Mais, c’est Charlie Coyle qui a le mieux résumé la situation. « Ils ont mis du temps, c’est évident qu’il y avait un doute, par contre, c’était à nous de revenir plus fort et de chercher à prendre les devants. Ce n’est pas ce qui s’est produit. Alors... »

Nouvelle génération

Signe que la nouvelle génération de hockeyeurs, et sans doute, un porte-monnaie mieux garni ont changé la donne. Katie Strang, du site The Athletic, dévoile, dans un récent reportage, que le vin devient plus populaire que la bière chez les patineurs de la Ligue nationale. Tiens, tiens. Quelques jours plus tôt, elle avait aussi écrit, suite à un long reportage où elle a interrogé plusieurs intervenants du monde du hockey professionnel, que la cocaïne était une drogue très populaire chez les athlètes.

Quelques anciens joueurs réclamant l’anonymat lui ont confié que c’était de plus en plus répandu et que la Ligue nationale cherchait constamment à informer les joueurs sur les conséquences de l’usage de cette drogue.
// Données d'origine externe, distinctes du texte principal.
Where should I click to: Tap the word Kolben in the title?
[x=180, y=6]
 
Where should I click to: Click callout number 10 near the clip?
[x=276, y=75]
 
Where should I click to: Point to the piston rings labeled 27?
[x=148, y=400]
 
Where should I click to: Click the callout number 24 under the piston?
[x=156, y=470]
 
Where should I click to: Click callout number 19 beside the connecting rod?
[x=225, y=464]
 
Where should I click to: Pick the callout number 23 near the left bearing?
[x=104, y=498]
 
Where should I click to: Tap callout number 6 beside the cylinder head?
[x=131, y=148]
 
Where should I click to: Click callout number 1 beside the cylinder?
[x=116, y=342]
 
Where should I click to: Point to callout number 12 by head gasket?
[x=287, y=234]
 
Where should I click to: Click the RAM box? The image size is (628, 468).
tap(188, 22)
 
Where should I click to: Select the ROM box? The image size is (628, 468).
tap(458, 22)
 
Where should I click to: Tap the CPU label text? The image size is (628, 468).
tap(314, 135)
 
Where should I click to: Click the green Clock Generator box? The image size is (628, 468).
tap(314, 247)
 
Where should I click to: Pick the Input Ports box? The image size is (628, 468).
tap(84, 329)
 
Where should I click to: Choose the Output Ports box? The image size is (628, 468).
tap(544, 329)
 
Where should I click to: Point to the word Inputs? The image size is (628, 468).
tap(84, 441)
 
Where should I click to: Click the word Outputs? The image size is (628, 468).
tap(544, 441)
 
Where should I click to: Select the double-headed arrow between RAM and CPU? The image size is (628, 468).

On peut fournir les enseignements que l’on veut, mais comment expliquer que la cocaïne n’est toujours pas inscrite dans la catégorie des substances interdites ?

Byfuglien et les Jets

Le dossier Dustin Byfuglien pourrait-il influencer les présentes négociations entre l’Association des joueurs et les propriétaires de la Ligue nationale de hockey ? Byfuglien exige que les Jets de Winnipeg lui versent le salaire qui lui revient puisque la blessure à la cheville, une blessure nécessitant une intervention chirurgicale, est le résultat de ses activités avec les Jets.
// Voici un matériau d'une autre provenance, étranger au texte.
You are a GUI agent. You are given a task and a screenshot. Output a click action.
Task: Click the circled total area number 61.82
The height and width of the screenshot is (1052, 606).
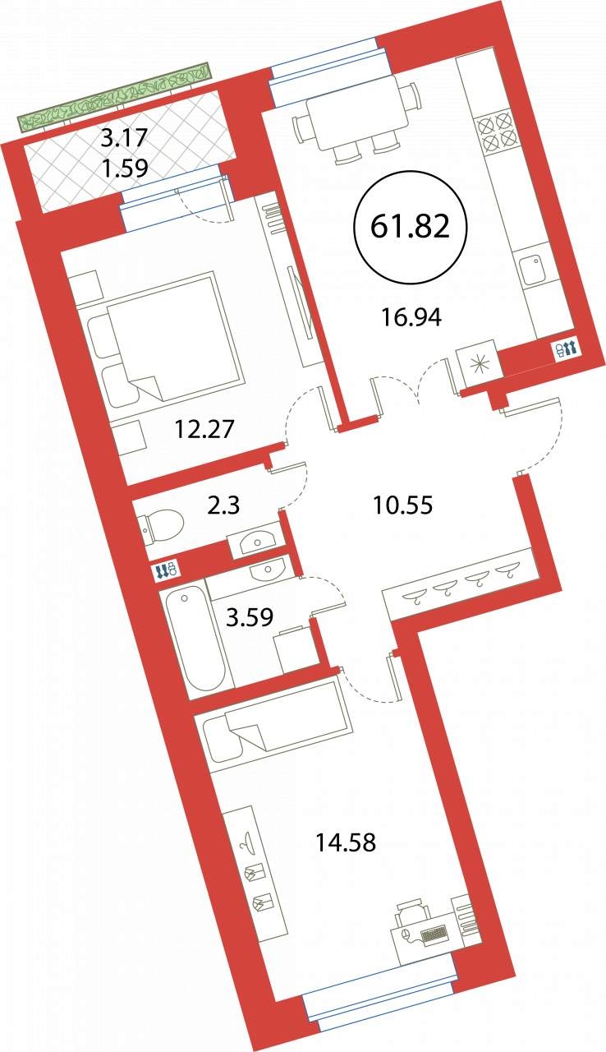click(x=410, y=227)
Or, à Winnipeg, on soutient que Byfuglien a disputé tous les matchs de la série de premier tour contre les Blues de St. Louis, qu’il a été le joueur le plus en évidence, et qu’il avait obtenu le feu vert des médecins, une semaine avant le début des séries éliminatoires. L’AJLNH entend bien défendre Byfuglien, et les Jets continuent à prétendre que Byfuglien est sous le coup d’une suspension sans salaire pour ne pas s’être présenté au camp d’entraînement.

Un dossier qui va permettre aux avocats de faire beaucoup de sous. Personne ne voudra plier dans cette affaire à moins que Byfuglien tranche lui-même le débat, ce qui est peu probable.

Inquiétude...

À la même période l’an dernier, Joel Quenneville était remercié par les Blackhawks de Chicago. Quenneville avait une fiche de 6-6-3. Un an plus tard, les Blackhawks ont un dossier de 4-7-3 (avant le match d’hier).
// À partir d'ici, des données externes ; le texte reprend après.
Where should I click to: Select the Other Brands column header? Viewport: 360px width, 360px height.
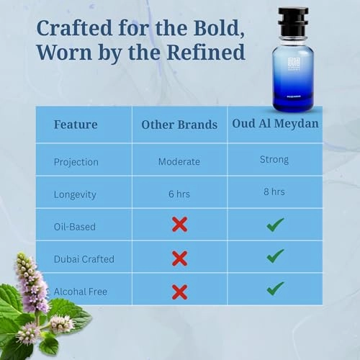point(179,125)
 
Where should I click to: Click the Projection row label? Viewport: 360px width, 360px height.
point(76,161)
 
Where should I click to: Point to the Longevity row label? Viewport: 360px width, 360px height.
point(76,194)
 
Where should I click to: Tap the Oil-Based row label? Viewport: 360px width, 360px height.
point(75,226)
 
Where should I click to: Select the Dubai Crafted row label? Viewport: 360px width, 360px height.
point(84,258)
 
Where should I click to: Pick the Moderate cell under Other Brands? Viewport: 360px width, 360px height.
point(179,161)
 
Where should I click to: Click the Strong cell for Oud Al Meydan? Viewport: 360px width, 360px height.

Jeremy Colliton, le nouvel entraîneur, débarque à Chicago, alors que cette équipe doit payer le gros prix pour les standards établis pendant les conquêtes de la coupe Stanley. Cette saison, Jonathan Toews ne produit pas.

Patrick Kane est moins efficace que l’an dernier. Corey Crawford a perdu son titre de gardien numéro un. Robin Lehner qui le remplace n’est pas aussi brillant que l’an dernier avec les Islanders. Brent Seabrook a été laissé dans les gradins en quelques occasions. Et Duncan Keith s’accroche.

Les Blackhawks, comme les Red Wings de Detroit, ont-ils compris que pour rebâtir l’organisation, il faudra passer par le recrutement ?

Et cela veut dire vivre quelques années de noirceur.